■ Set problem ■
Render the part that opens with the line containing "Where should I" and runs through the end of the rows as a Markdown table with the columns No. and Line, skipping blank lines. Leave the pictures out.

■ Rows showing where targets appear ■
---+---

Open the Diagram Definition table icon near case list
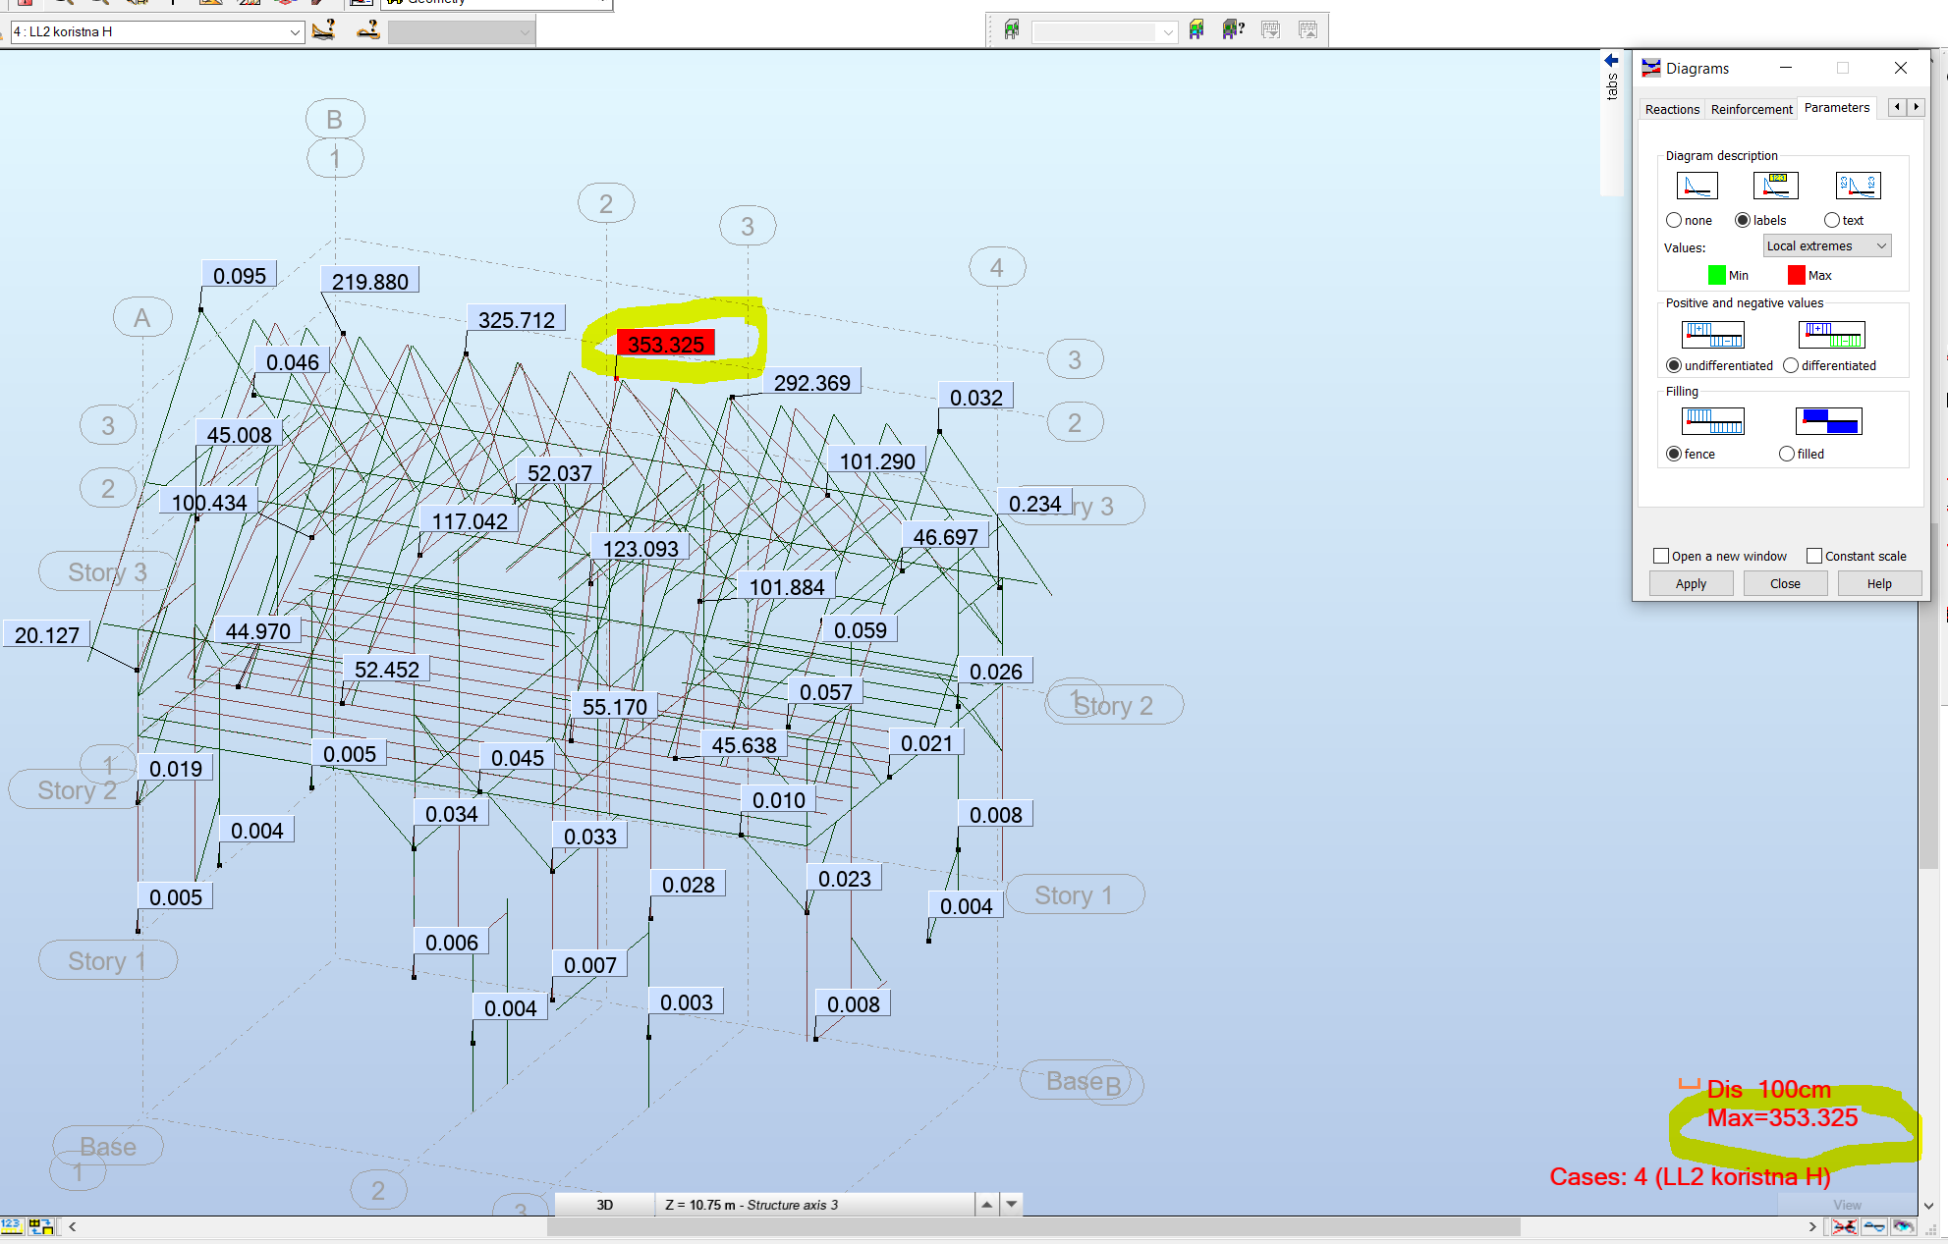The width and height of the screenshot is (1948, 1244). pyautogui.click(x=1012, y=29)
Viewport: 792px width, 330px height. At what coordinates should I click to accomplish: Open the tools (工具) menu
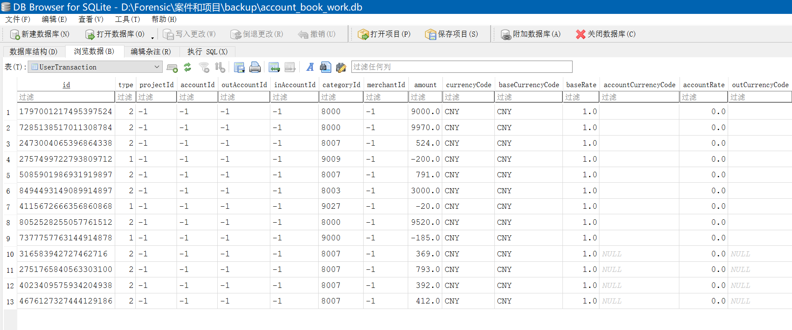click(127, 19)
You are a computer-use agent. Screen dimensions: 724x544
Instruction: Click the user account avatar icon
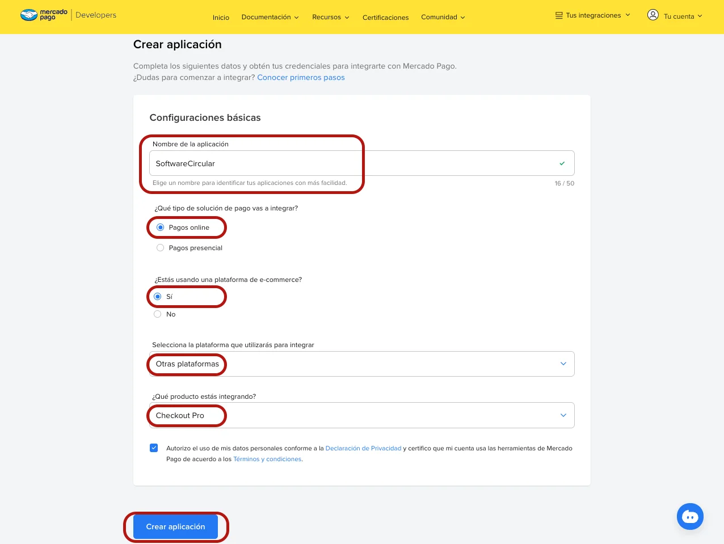653,15
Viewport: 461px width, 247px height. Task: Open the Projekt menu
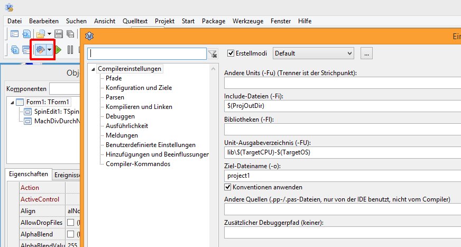164,21
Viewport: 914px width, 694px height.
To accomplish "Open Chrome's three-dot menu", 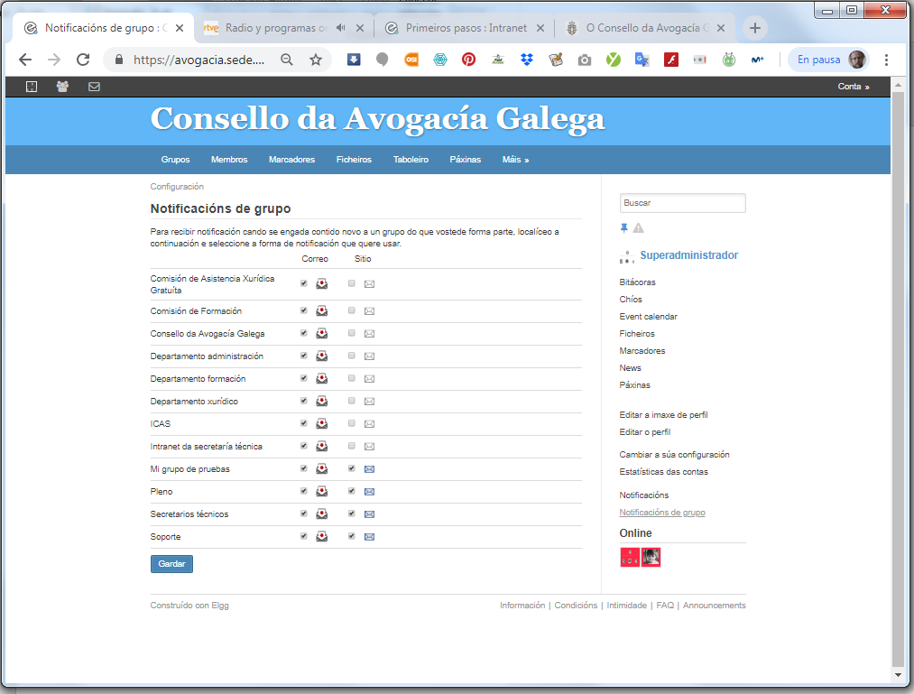I will coord(886,60).
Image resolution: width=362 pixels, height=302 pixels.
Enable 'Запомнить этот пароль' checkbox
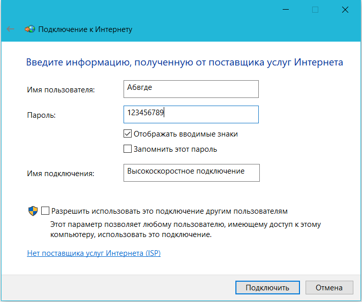coord(128,149)
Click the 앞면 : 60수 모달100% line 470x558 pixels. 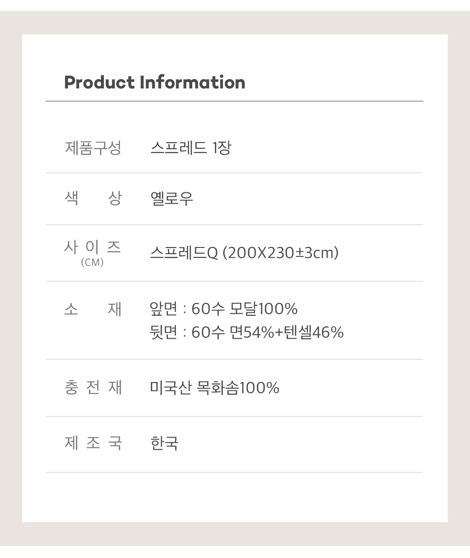(x=224, y=309)
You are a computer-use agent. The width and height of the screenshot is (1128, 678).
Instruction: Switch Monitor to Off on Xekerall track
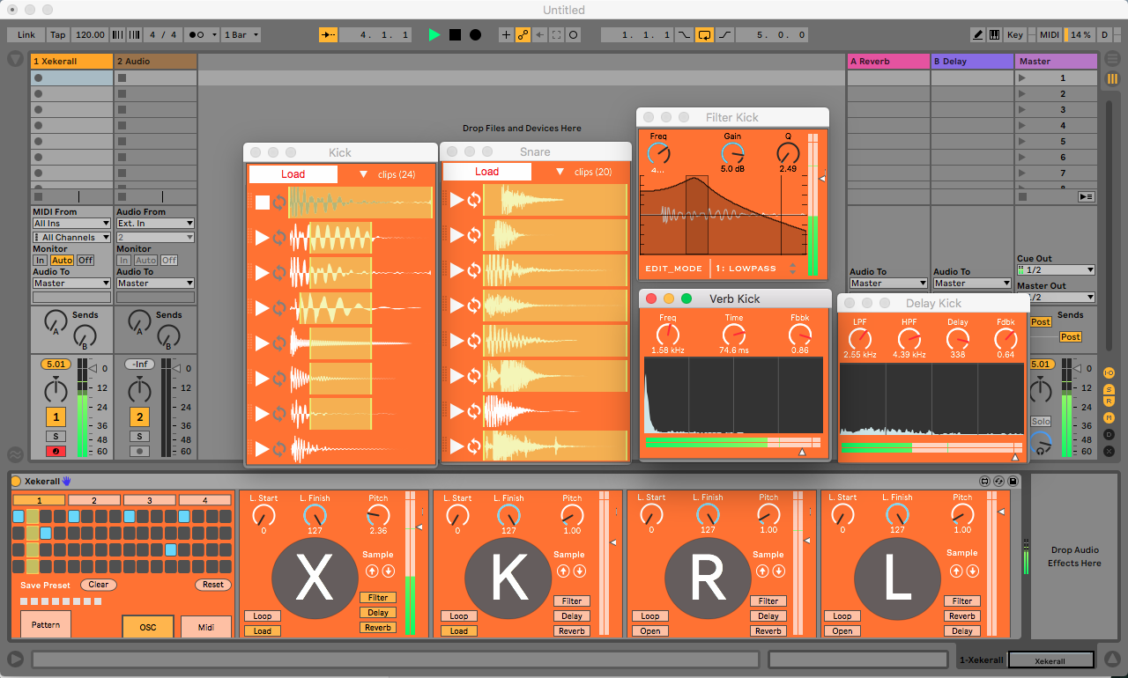tap(85, 261)
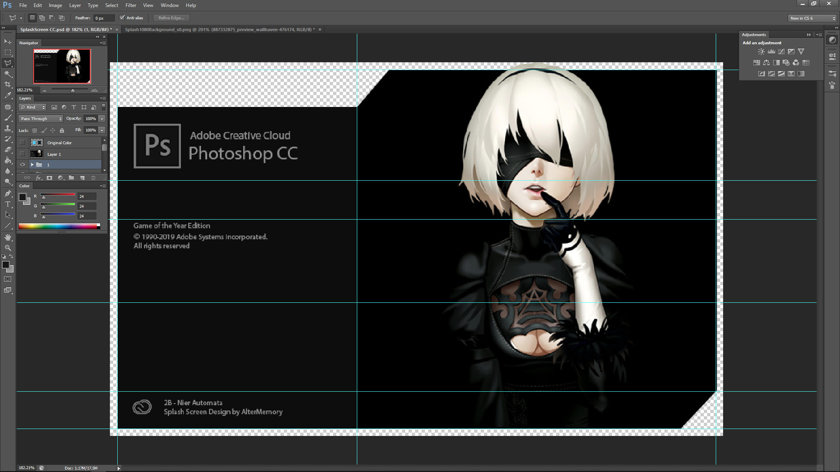This screenshot has height=472, width=840.
Task: Select the Eyedropper tool
Action: (x=8, y=95)
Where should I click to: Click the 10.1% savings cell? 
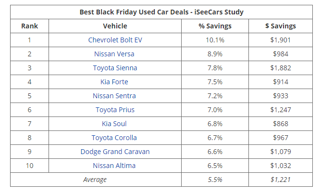pos(215,40)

---+---

■ Output ■
| No. | Line |
|---|---|
| 1 | Where should I click to: Click the 10.1% savings cell?  |
| 2 | pos(215,40) |